We estimate that our sports and entertainment complex will:
- Create 90-108 jobs (50-60 direct and 30-48 indirect jobs during the 10 month construction phase of the complex.*
- Create 144-180 jobs (80-100 direct and 64-80 indirect jobs during the ongoing operations of the complex.*
- Spend 1.2 million dollars annually, both directly and indirectly with the local business.
- Serve as a larger, long-term economic catalyst for Great Falls.
Other cities, with similarities to Great Falls, have benefitted from the existence of sports and entertainment facilities. And when strategically located, like ours being centrally located in Montana, such facilities have spurred economic growth beyond the facility itself. A few good examples include:
Starfire Sport in Tukwila, Washington
Sportsplex West in Waukee Iowa and
Lansing Indoor Sports Arena in Lansing, Michigan.
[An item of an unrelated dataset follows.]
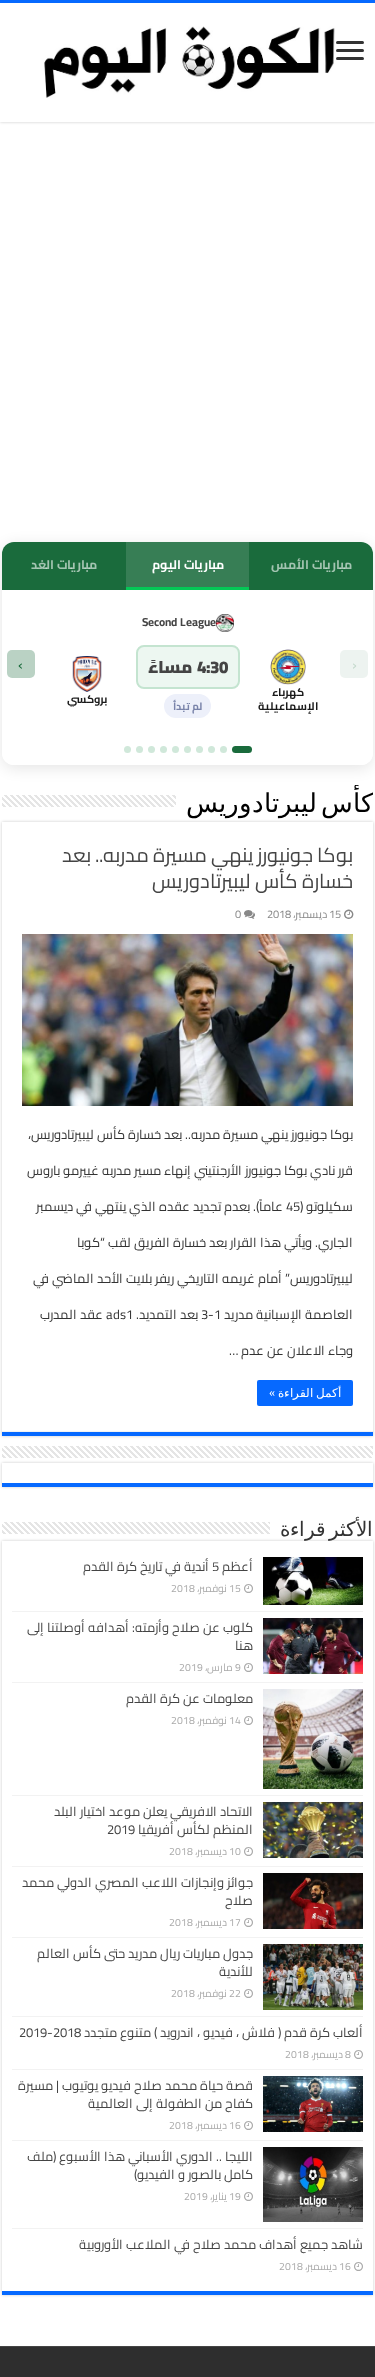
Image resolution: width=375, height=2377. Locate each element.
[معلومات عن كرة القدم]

As spending takes place in the local and regional economy it represents revenue to the Central Montana Sports Complex and to area restaurants, shops and other retail establishments. These entities, in turn, spend this revenue for various goods and services both inside and outside the local and state economies. Further, the employees who work for these businessesspend a portion of their income in the local and state economies. As this additional spending occurs, it becomes income to other entities which in turn re-spend that money.
* There are a variety of multiplier modeling techniques available that can be used to estimate the economic benefit and jobs created based on the total construction cost and ongoing operational revenue generated from a particular facility. These models produce only estimates and are subject to the accuracy of the underlying assumptions. The economic impacts resulting from the calculations that utilize the economic multipliers only capture a portion of the economic benefits of various projects. It is also important to consider how the construction project and future operations of the facility support ongoing economic activity once the project is complete.